California Governor Gavin Newsom is transforming the fast-food restaurant industry within the state, and it’s sparking a heated debate on worker wages and customer prices.
California’s FAST Act legislation, formally known as AB 1228, went into motion on April 1, 2024, after being approved by lawmakers in the Golden State in September 2023. The FAST Act increases the fast-food hourly minimum wage from the pre-legislation rate of $16 to $20, a significant step toward ensuring fair compensation for fast-food workers.
However, the law itself is not without its critiques, as there are exemptions. For example, fast-food restaurants located in “airports, hotels, event centers, theme parks, museums, and certain other locations, as prescribed,” aren’t legally obligated to raise the hourly wage for employees.
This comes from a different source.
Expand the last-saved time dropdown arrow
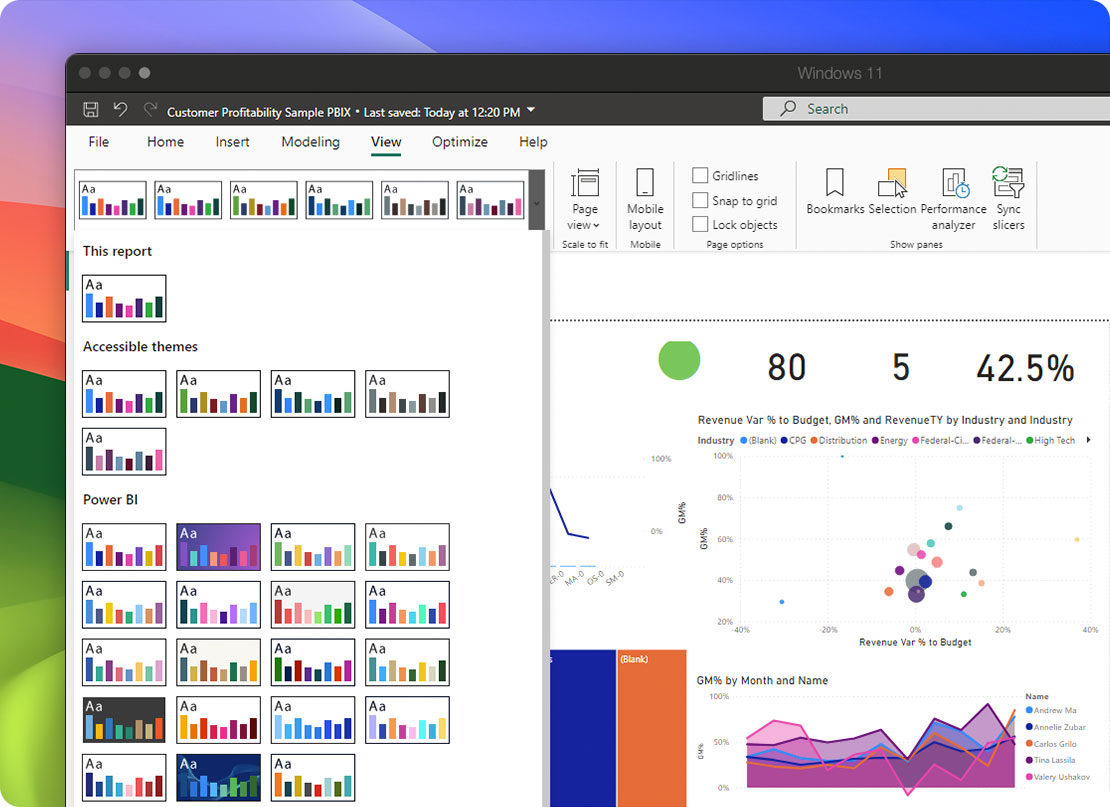Image resolution: width=1110 pixels, height=807 pixels. click(530, 110)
Governor Newsom made this so when he signed Assembly Bill 610 into law on March 25, 2024. Fast-food places in grocery stores are also exempt from the FAST Act. Labor advocates argue that the exemptions perpetuate unfair treatment of workers and inequality. The criticism further emphasizes how important it is for equal pay to be the baseline for all workers in the fast-food industry, regardless of the store’s location in the state.
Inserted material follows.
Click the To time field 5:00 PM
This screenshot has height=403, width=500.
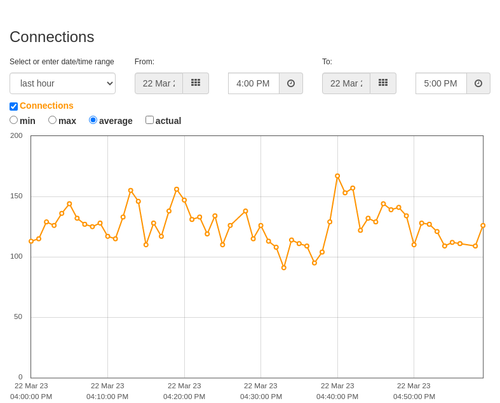click(x=441, y=83)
Irrespective of these exemptions, the increase in wages is anticipated to benefit the everyday lives of fast-food employees by helping to provide them with increased financial stability and an improvement in living conditions. With wages having steadily increased in recent years, workers stand to see marked improvements not only in their wages but also in the long term, thus alleviating financial stress on them and their families.
The wage increase stands to improve the overall quality of life and may attract even more people to the fast food industry. Competitive compensation can only positively impact the industry by strengthening the workforce and promoting increased employee retention.
While the FAST Act has positive aspects, the wage increase does not come without its challenges for fast-food restaurants. Some owners may experience struggles due to the rise in labor costs, which will, in turn, impact their ability to continue operating their establishments. Jot Condie, President and CEO of the California Restaurant Association, told USA Today, “It’s going to be tough to absorb these labor costs without making some adjustments.”
Fast-food chains in the state, such as McDonald’s, Starbucks, Jack in the Box, and Chipotle, have initiated the process of adjusting prices on their menus to support the offsetting of increased labor costs. Albeit, it’s unclear when Chipotle customers will see prices at the fast-food chain rise and when the hiked prices will actually come into effect. While the purpose of these increases would be to maintain profits, they also have the potential to influence the purchasing and dining experiences of the consumer.
As the rollout and impact of the wage increase continue to unfold, consumers and workers alike are closely monitoring the increase’s effects on the fast-food industry. Workers anticipate improved wages and related increases in financial security. Consumers anticipate an increase in the prices paid for their fast-food options and how it could impact their future dining habits.
What it comes down to is that implementing the California fast-food minimum wage law will represent a unique balancing act between addressing economic inequality and maintaining economic viability within the state.